Figure 5: Same as figure 4, but on a linear scale.


The data are compared to simulated calculations in figures 4 and 5 above.  The agreement isn't bad (again I repeat that 3+ hit contributions are (1) small and (2) can be unstable in the outer rings).  So, I tried to use the 18 eta bins as parameters, and tell Minuit to vary those parameters to make the calculations match the data.  Nice idea, but once again, even though the Landau fluctuations are not contributing, the other fluctuations mean that even for THE SAME DISTRIBUTION DN/DETA, the chi2 can vary up to 5%, and that drives Minuit bonkers.  The fit cannot progress.


Method 3 - Just use the data and the nMIP from each event!


Why are we even doing simulation, actually?  For every event, each of our tiles reports an nMIP value, between 0 and 20.  (Actually, we have a threshold ~0.3 to get rid of the noise, but still, there shouldn't be much "real" signal below there, as seen in the fits of figures 2 and 3.)  How about just fill a histogram with tile.nMIP() as the weight?
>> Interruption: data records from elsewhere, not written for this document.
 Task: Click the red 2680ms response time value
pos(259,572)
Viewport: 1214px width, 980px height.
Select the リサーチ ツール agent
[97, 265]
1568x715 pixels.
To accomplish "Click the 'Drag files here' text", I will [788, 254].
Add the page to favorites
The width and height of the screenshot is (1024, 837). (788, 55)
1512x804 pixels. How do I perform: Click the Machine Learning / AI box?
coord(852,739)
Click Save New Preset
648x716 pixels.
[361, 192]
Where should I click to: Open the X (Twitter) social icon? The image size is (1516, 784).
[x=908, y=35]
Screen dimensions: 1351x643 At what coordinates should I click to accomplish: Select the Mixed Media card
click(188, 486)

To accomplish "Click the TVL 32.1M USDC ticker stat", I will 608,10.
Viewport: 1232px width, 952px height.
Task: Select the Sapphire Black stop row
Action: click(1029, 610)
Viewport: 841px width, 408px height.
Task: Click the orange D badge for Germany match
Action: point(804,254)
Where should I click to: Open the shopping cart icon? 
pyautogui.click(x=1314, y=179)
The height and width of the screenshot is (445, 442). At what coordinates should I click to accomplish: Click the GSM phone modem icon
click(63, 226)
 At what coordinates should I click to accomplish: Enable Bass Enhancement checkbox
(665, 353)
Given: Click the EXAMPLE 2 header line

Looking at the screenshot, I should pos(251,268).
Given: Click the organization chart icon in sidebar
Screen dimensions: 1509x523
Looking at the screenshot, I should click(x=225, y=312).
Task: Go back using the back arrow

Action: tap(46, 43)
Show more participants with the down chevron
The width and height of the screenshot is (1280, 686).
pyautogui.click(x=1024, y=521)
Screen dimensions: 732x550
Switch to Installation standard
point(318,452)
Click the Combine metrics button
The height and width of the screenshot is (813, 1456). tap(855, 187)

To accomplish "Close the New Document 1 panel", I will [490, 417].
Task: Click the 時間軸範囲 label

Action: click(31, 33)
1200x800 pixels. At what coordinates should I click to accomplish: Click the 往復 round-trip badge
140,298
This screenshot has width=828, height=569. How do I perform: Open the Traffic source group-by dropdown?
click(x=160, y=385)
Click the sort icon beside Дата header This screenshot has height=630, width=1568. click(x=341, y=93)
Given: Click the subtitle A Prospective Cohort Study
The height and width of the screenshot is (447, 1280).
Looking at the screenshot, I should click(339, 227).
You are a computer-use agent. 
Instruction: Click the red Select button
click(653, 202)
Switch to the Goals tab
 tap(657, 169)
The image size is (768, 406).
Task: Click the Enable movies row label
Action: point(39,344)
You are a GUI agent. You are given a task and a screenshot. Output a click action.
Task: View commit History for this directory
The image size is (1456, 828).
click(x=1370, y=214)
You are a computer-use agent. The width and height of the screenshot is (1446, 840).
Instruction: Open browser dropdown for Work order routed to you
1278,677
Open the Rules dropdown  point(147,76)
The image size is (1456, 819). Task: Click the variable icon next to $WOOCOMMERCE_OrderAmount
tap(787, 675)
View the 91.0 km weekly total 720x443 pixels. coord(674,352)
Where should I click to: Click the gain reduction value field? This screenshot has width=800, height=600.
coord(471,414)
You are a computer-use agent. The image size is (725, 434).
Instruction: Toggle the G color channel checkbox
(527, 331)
Well, that's likely to be a pretty bad idea, since the Landau fluctuations can be gargantuan.  We found that the best event-plane resolution and the best centrality resolution was obtained when using truncated nMIP values (i.e. if nMIP is below threshold, set it to zero, and if nMIP is above MAX, set it to MAX.  MAX ~ 2.0 seems best).  That's fine for event plane resolutions, but if we start imposing truncations to get yields, that's a pretty obvious correlation and rather arbitrary.

So, if we follow that route in the data.... we will get a distribution.  Yay?  But how do we know whether to trust it?  Answer: use the EPD FastSim.


Sorry, this discussion got cut short due to movements in other directions...